1. Run DuckDB in a Fused UDF
DuckDB parallelizes its own operations under the hood thanks to its columnar vectorized query engine that provides compelling performance for querying using SQL. However, there can still be bottlenecks in operations upstream or downstream of DuckDB. To resolve this, Fused UDFs easily run DuckDB and create a seamless experience between Python and SQL.
See the full example in the docs.
2. Call Fused UDFs from DuckDB
Any database that supports querying data via HTTP can call and load data from Fused UDF endpoints using common formats like Parquet or CSV. This means that DuckDB can dispatch operations to Fused that otherwise would be too complex or impossible to express with SQL, or would be unsupported in the local runtime.
In this example, a Fused UDF returns a table where each record is a polygon generated from the contour of a raster provided by the Copernicus Digital Elevation Model as a Cloud Optimized [GeoTIFF. DuckDB can easily trigger a UDF and load its output with this simple query, which specifies that the UDF endpoint returns a Parquet file.
This pattern enables DuckDB to address use cases and data formats that it doesn't natively support or would otherwise see high data transfer cost, such as raster operations, API calls, and control flow logic.

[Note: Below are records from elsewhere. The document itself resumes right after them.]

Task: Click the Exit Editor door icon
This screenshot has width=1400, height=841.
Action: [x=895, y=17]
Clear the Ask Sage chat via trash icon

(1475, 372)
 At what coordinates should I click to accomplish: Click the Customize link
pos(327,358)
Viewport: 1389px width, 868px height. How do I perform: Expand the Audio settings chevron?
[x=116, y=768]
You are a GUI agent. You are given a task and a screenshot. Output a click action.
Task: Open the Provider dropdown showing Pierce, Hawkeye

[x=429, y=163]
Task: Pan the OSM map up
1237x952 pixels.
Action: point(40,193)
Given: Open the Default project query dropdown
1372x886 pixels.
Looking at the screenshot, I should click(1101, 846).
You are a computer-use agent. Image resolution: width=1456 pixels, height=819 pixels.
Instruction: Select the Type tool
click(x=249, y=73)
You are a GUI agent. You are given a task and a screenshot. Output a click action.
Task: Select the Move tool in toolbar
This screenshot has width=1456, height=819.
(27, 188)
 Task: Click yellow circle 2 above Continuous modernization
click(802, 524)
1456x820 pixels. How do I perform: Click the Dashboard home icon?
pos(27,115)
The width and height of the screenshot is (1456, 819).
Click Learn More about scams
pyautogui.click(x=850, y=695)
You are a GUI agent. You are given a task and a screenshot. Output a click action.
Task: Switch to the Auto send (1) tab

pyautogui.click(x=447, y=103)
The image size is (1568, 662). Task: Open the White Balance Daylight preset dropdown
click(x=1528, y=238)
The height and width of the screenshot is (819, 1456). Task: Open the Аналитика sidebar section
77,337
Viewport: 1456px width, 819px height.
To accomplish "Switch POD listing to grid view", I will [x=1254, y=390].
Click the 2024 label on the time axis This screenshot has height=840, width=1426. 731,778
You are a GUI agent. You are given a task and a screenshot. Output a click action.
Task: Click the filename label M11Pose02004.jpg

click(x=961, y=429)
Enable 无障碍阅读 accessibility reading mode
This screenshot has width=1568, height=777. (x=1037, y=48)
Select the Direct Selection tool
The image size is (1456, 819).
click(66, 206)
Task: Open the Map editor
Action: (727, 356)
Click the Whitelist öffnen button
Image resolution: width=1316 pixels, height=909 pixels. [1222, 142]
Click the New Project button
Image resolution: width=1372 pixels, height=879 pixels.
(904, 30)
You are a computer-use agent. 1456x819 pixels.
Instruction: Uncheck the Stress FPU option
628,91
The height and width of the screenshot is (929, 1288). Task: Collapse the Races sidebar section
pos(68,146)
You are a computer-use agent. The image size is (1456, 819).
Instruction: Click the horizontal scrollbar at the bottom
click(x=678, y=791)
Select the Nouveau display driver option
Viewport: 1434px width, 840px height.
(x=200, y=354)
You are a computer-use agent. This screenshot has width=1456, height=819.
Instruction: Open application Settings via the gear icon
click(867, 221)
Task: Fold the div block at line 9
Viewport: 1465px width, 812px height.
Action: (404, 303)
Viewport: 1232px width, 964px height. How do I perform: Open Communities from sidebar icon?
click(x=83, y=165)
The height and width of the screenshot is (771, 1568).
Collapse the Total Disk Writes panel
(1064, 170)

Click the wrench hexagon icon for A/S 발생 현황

See the full example in the docs or open it in this DuckDB shell.
3. Integrate DuckDB in applications using Fused
Fused is the glue layer between DuckDB and apps. This enables seamless integrations that trigger Fused UDFs and load their results with simple parameterized HTTP calls.
DuckDB is an embedded database engine and doesn't have built-in capability to share results other than writing out files. As a corollary of the preceding example, it's possible to query and transform data with DuckDB and seamlessly integrate the results of queries into any workflow or app.
To try this example simply make a copy of this Google Sheets spreadsheet (File > Make a copy) and click, and modify the parameters in B2:4 to trigger the Fused UDF endpoint and load data.
See the full example in the docs.
Conclusion
While the pendulum of the data landscape swung from distributed compute to single-node, Fused's serverless operations swing the conversation back with a simple and cost-efficient scale-out.
This blog post discussed how gaps in the modern data stack can be addressed by integrating Fused and DuckDB, two emerging data processing tools. The intersection between DuckDB's portable SQL and Fused's scalable python operations creates a stack that is: Flexible due to the seamless interaction of Python and SQL. Scalable, simple, and cost efficient.
Easy for data scientists to create, and easy for non-coders to consume.
DuckDB is an early example of how Fused integrates with the modern data stack. We're eager to share the growing list of compelling integrations over the following months.
We would like to extend our thanks to Wes McKinney and Michael Driscoll for reviewing drafts of this post before it went out.